Les États-Unis ont révoqué le visa du prix Nobel Wole Soyinka.

Les États-Unis ont révoqué le visa du prix Nobel Wole Soyinka.

Le gouvernement américain a révoqué le visa de Wole Soyinka, l'auteur nigérian lauréat du prix Nobel de littérature en 1986, selon Al Jazira. L’écrivain a reçu ce qu’il a qualifié de « lettre d’amour plutôt curieuse » des autorités américaines, qu’il a lu mardi à Lagos.

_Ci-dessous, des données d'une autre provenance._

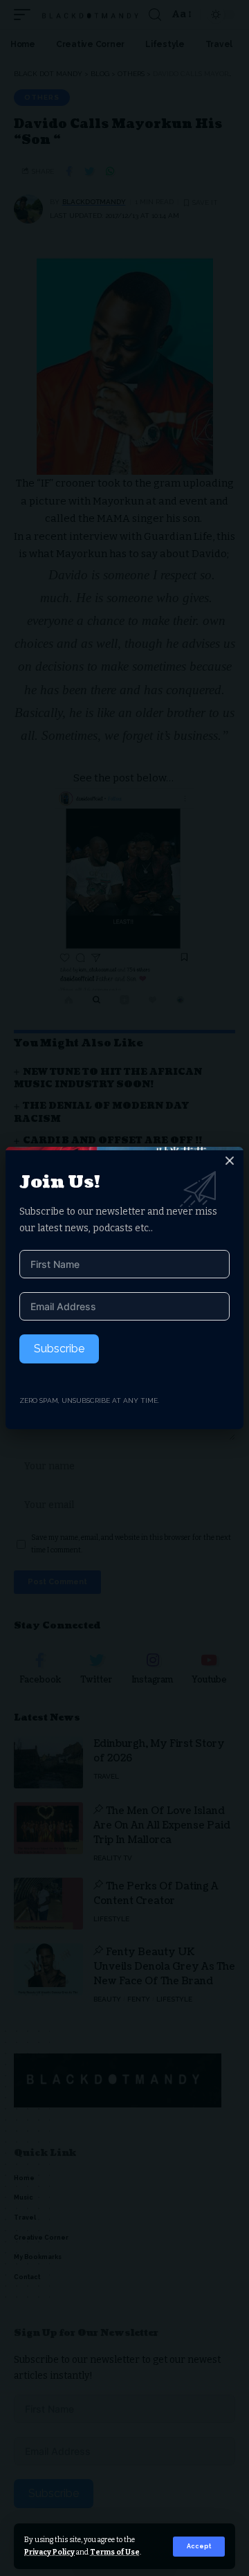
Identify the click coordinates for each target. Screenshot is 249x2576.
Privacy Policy (49, 2552)
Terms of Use (115, 2552)
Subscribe (59, 1348)
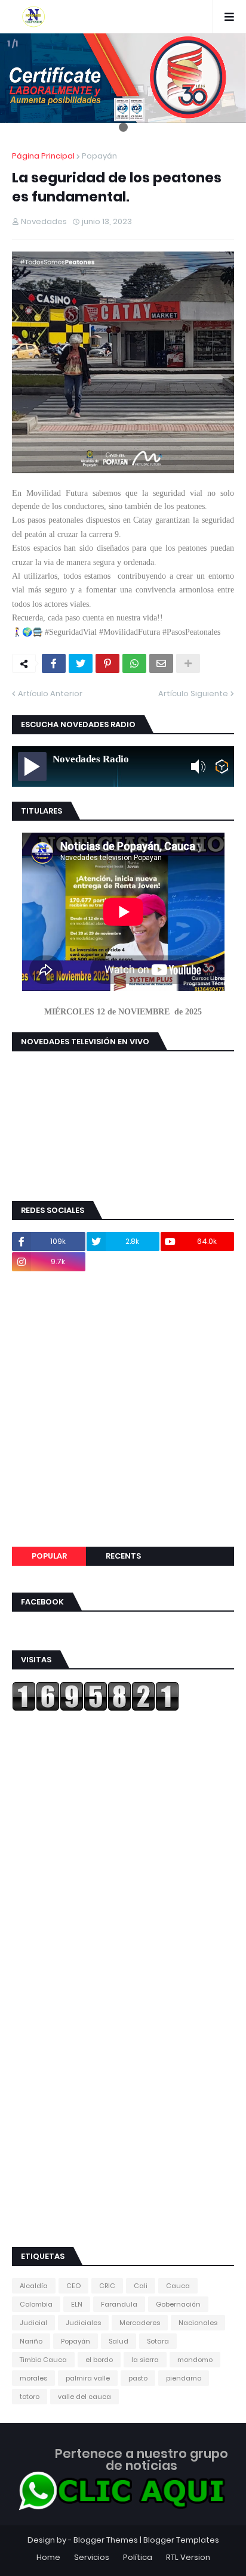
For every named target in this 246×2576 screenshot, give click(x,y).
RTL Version (188, 2557)
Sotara (158, 2341)
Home (48, 2557)
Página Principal (43, 156)
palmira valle (88, 2378)
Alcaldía (34, 2286)
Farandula (119, 2304)
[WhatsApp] (134, 663)
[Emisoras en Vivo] (222, 766)
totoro (29, 2396)
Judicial (33, 2322)
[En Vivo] (32, 766)
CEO (73, 2286)
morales (33, 2378)
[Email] (161, 663)
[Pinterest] (107, 663)
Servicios (91, 2557)
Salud (118, 2341)
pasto (137, 2378)
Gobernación (178, 2304)
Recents (123, 1556)
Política (137, 2557)
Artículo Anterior (50, 693)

« Nous vous demandons d'apporter votre visa au consulat général des États-Unis à Lagos pour une annulation physique. Pour prendre rendez-vous, veuillez envoyer un e-mail – et cetera, et cetera », a-t-il déclaré en lisant la lettre officielle. Soyinka avait auparavant renoncé à son statut de résident permanent pendant le premier mandat de Trump, et le visa qui vient d'être annulé a été délivré l'année dernière sous l'administration Biden.

Cette révocation fait partie de la refonte du système américain d’immigration et de visa par Trump et ses hommes de main. Ils réduisent de manière agressive la durée des visas et en restreignent l’accès, en particulier pour les non-Blancs. Dans le passé, Soyinka s'est rendue assez régulièrement aux États-Unis pour donner des conférences et enseigner, ce qui sera désormais difficile.

Cette décision semble également clairement faire partie d’une attaque autoritaire plus large contre ce que le gouvernement considère comme anti-américain : les personnes de couleur, la culture littéraire et ceux qu’il considère comme des critiques. Soyinka n'a pas hésité à dénoncer l'administration, affirmant que Trump « se comporte comme un dictateur » et a traité le président d'« Idi Amin au visage blanc ».

Soyinka a également renoncé à sa résidence permanente aux États-Unis en 2016, déchirant sa carte verte pour protester contre l'élection de Trump. Il a dit L'Atlantique en 2017, il préférerait faire la queue pour obtenir un visa normal pendant que Trump est au pouvoir et qu’il ne faisait « plus partie de la société, pas même en tant que résident ». Soyinka a plaisanté mardi en disant que la carte était « tombée entre les doigts d'une paire de ciseaux et qu'elle avait été coupée en deux morceaux », selon la BBC.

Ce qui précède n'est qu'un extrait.